Lubero : journée sans taxi contre l’insécurité 

La société civile, forces vives de la commune de Lubero, chef-lieu du territoire de Lubero, décide de faire de ce mardi 5 mai 2026, une deuxième journée de colère face à l’insécurité, du moins sans taxi. Une façon pour la structure citoyenne de dénoncer les infractions dans lesquelles trempent les Volontaires pour la Défense de la Patrie (VDP/Wazalendu), singulièrement le récent meurtre de deux civils, habitants de Mulo, par des hommes supposés être des Wazalendu. 

Bien plus, par ces journées sans activités, la société civile de Lubero-centre réclame le départ de l’administrateur militaire du territoire de Lubero et invite à rencontrer le gouverneur militaire du Nord-Kivu afin d’étudier avec lui les voies et moyens de sortir de la crise sécuritaire orchestrée par les Wazalendu. 

Et, ce avant l’enterrement de Kakule Saanane Love, taximan, et Katungu Sivahikyako Espérance, dont les corps ont été rencontrés sous le sol dans le camp des Wazalendu à Kimbulu-Musienene, dans le groupement Luongo, le dimanche 3 mai. Ces résolutions ont été prises à l’issue d’une rencontre extraordinaire tenue le lundi 04 Mai 2026 pour passer en revue la situation sécuritaire de Lubero-centre et environs. 

La déclaration finale de cette réunion fait mention d’un regret de constater « le silence coupable » de l’autorité territoriale et de son conseiller en matière de sécurité face aux alertes sur les menaces sécuritaires. Les forces vives de Lubero-centre se disent être choquées de ne pas percevoir l’application des mesures sécuritaires prises à Butembo à l’issue du Conseil de sécurité provincial qu’avait présidé le gouverneur le 8 janvier 2026. 

C’est pourquoi, la structure citoyenne du Chef-lieu du territoire émet certains plaidoyers avec attente, dans l’urgence, des réponses y relatives.  Elle plaide pour l’interdiction des activités humaines sur la colline Mukove de Kimbulu où, selon elle, des fosses communes ont été découvertes, craignant aussi la possibilité de la présence des engins explosifs pouvant être abandonnés par les Wazalendu fuyards. 
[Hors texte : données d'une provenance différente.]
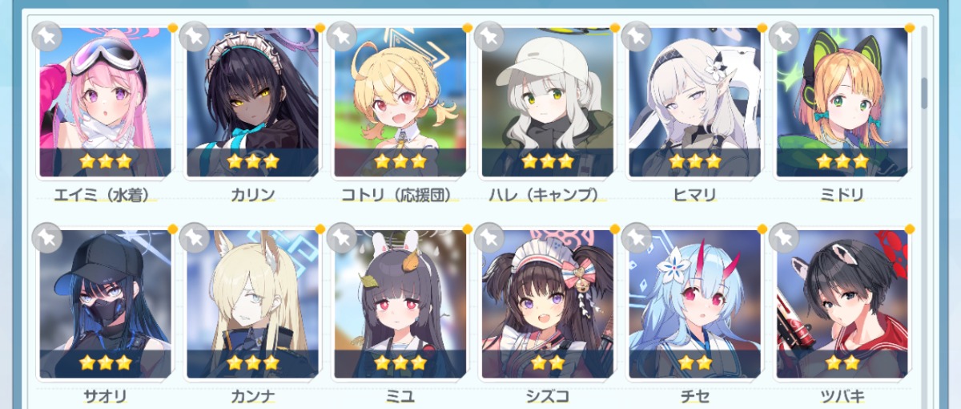This screenshot has height=409, width=961.
Task: Click pin icon on ツバキ card
Action: coord(784,237)
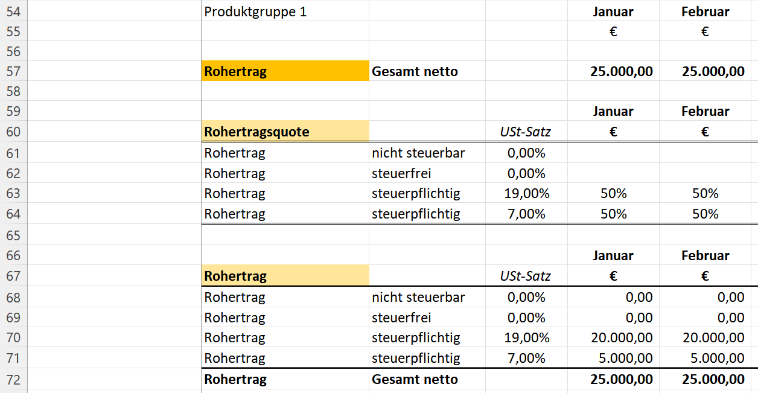The image size is (758, 393).
Task: Select 'Februar' header in row 66
Action: click(705, 255)
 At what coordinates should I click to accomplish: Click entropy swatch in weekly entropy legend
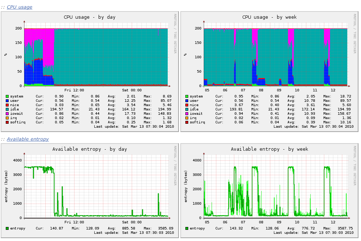point(187,228)
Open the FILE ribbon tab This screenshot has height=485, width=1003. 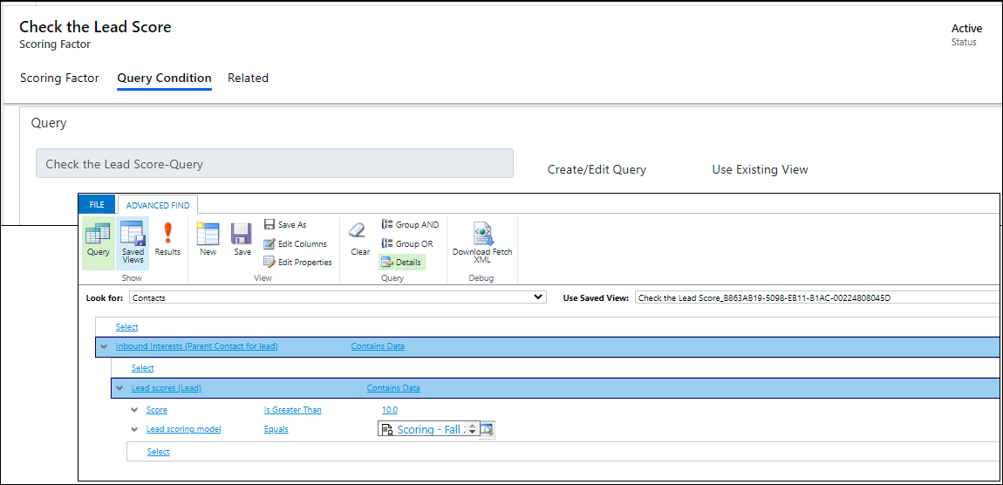point(97,205)
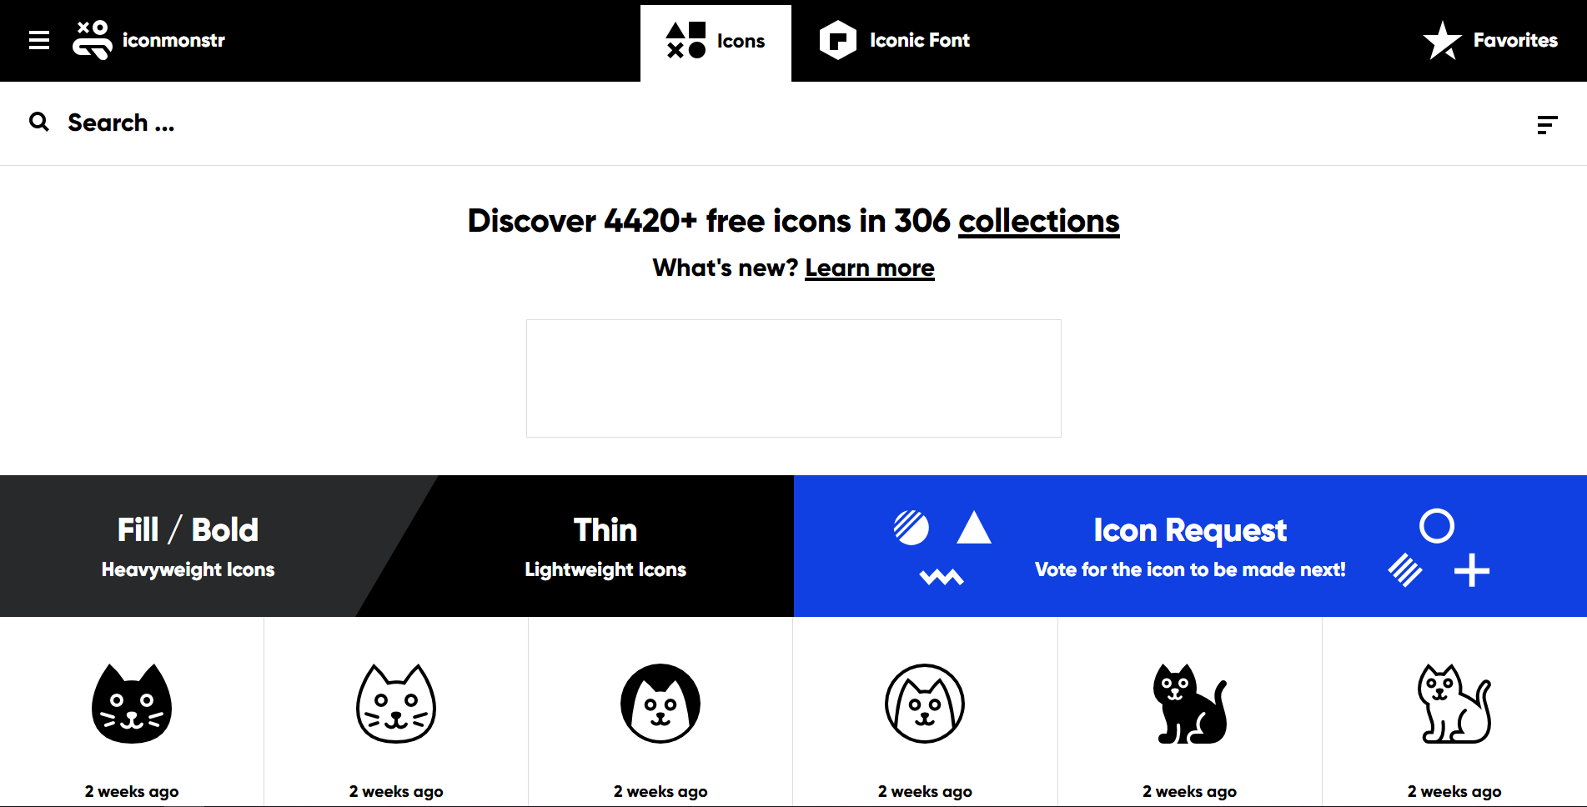The height and width of the screenshot is (807, 1587).
Task: Show Fill / Bold heavyweight icons
Action: pyautogui.click(x=188, y=546)
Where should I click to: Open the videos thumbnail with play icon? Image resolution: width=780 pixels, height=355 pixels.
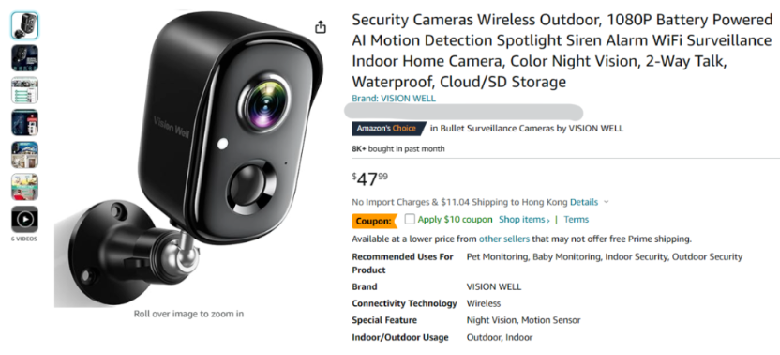click(x=25, y=219)
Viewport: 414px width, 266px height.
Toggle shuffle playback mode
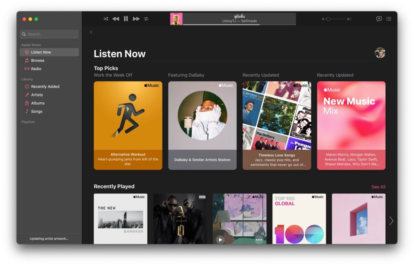(106, 19)
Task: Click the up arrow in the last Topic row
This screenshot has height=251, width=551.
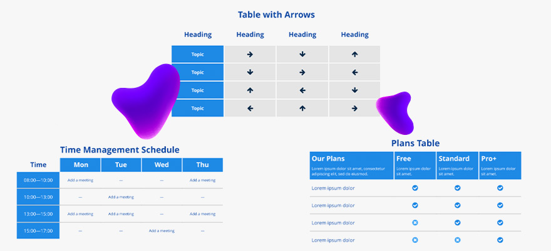Action: (302, 109)
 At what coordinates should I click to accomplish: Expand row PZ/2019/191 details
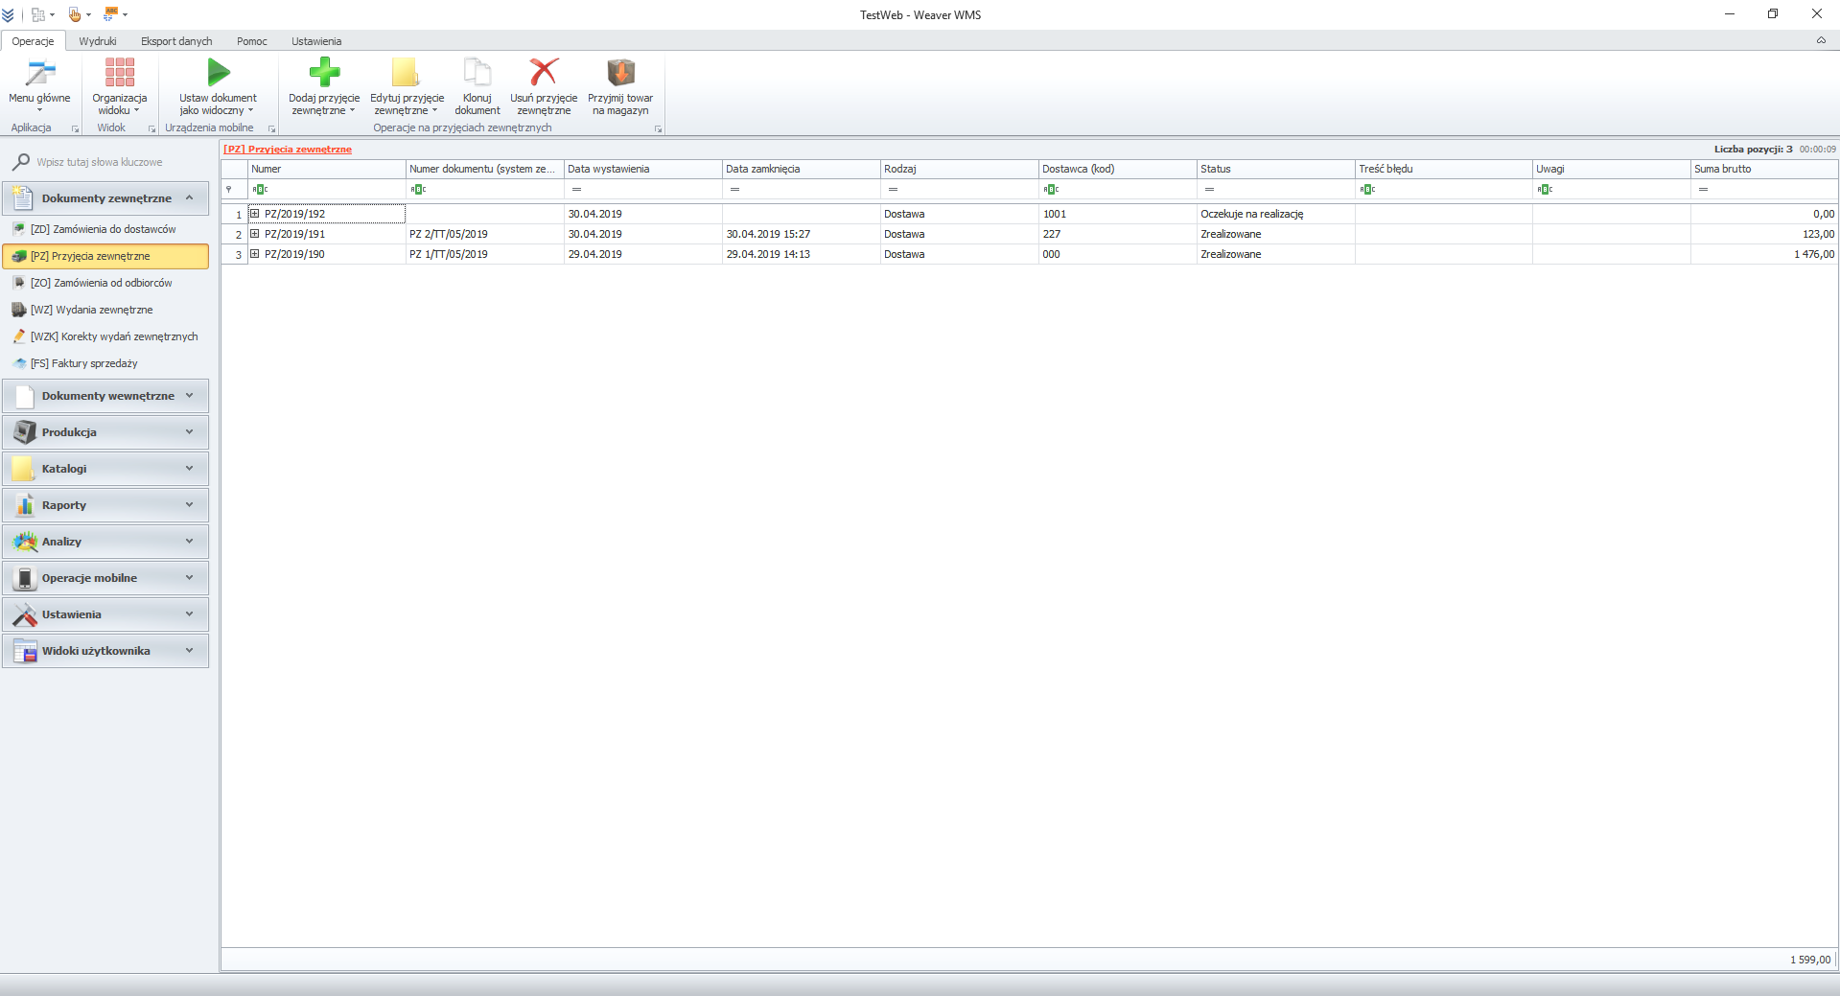255,234
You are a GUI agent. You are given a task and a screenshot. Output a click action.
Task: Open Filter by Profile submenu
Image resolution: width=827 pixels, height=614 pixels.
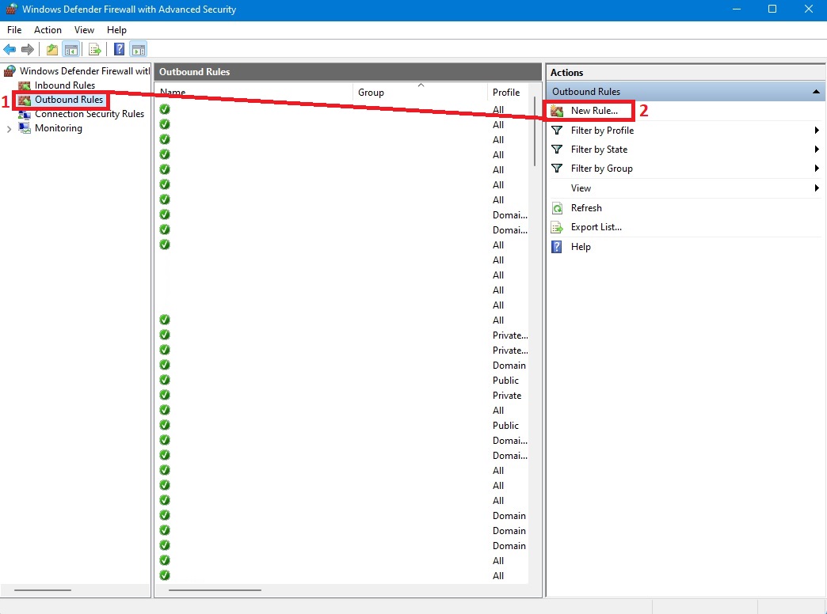pos(602,131)
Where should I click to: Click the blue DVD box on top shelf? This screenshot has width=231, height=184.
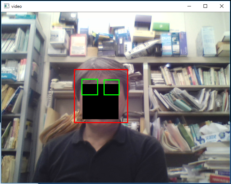click(x=166, y=43)
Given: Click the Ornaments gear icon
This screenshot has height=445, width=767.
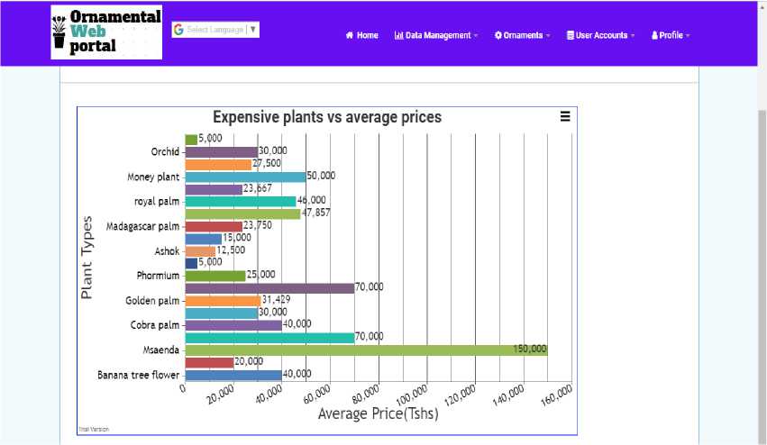Looking at the screenshot, I should [x=498, y=36].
Elles demandent, par ailleurs, à l’auditorat militaire de garnison de Butembo de diligenter des enquêtes sur ce double meurtre et d’organiser des audiences foraines devant déboucher sur la justice en faveur des victimes. Ne voulant plus des Wazalendu dans la communauté, mais sur les lignes de front, les forces vives de Lubero-centre appellent les autorités à prendre en charge les funérailles du taximan Kakule Saanane Love et de sa cliente Katungu Sivahikyako Espérance. Mais cela sous ces conditions : « le départ de l’administrateur de Lubero et le tête-à-tête avec l’autorité provinciale à Lubero-centre ». 

Il convient de noter par ailleurs que le Réseau pour les taximen du Congo (RETAC) a contresigné la déclaration contenant toutes ces recommandations.